Celles et ceux qui risquent leurs vies pour nourrir la population n’ont pas à payer pour les transports ou encore l’essence dans cette période. Nous devons aujourd’hui passer à l’offensive, pensée collectivement, dans une période où les prolétaires démontrent au monde entier que c’est eux qui font tourner le système et qu’ils sont les exploités du capitalisme. Comme l’a dit cette biologiste espagnole il y a quelques jours : « vous donnez 1 million d’euros à un footballeur et 1800 euros à une chercheuse en biologie.
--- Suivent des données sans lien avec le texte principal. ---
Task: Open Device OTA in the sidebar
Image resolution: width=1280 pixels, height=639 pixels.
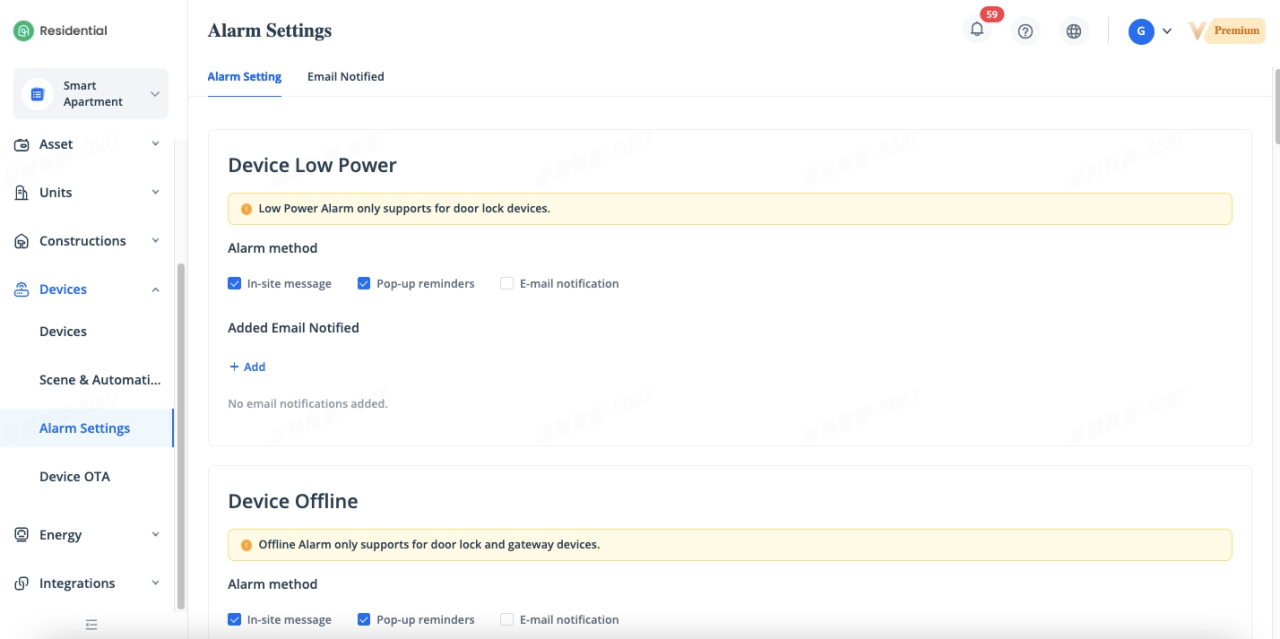Action: coord(74,477)
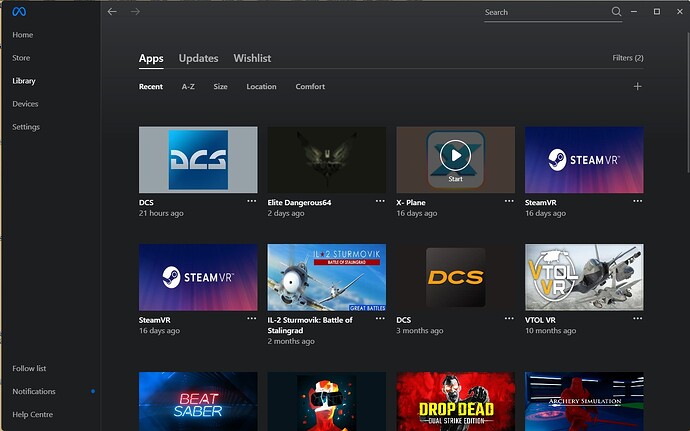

Vous cherchez maintenant un traitement ? Allez voir Cristiano Ronaldo ou Messi, pour qu’il vous en trouve un.  » S’ils n’acceptent pas nos revendications, demandons-leur, comme cette biologiste, d’exiger des patrons et des politiques, d’apprendre à nettoyer la merde des égouts, vider les poubelles, remplir les rayons de supermarchés, ou encore faire du pain. Car nos vies valent définitivement plus que leurs profits. 

Aujourd’hui, encore un peu plus qu’hier, plus personne ne pourra dire que la classe ouvrière n’existe plus. Après avoir fait son grand retour avec la grève contre la réforme des retraites, démontrant notamment sa capacité à paralyser l’économie pour défendre son avenir et « celui de ses enfants », la classe ouvrière aujourd’hui est en première ligne, désarmée, pour lutter contre l’urgence sanitaire qui met en danger la vie de millions de travailleurs et celle de leurs familles. Dans leur appel à la grève ce mardi 25 mars pour exiger notamment la fermeture de toutes les activités de production non-essentielles, les infirmières italiennes ont écrit :« Tous les droits ont été suspendus, repos, vacances, congé, grève. [Nous sommes des] héros ou des anges lorsque nous souffrons en silence, [et nous sommes] menacés de répression et de licenciement si nous essayons de lever la tête ou de déserter la tranchée. ». En France, et à l’échelle internationale, il est à parier que dans cette période, loin de « l’union sacrée » prônée par les gouvernements, la classe ouvrière après des décennies de néolibéralisme commence à relever la tête à l’image des travailleurs et travailleuses italiennes.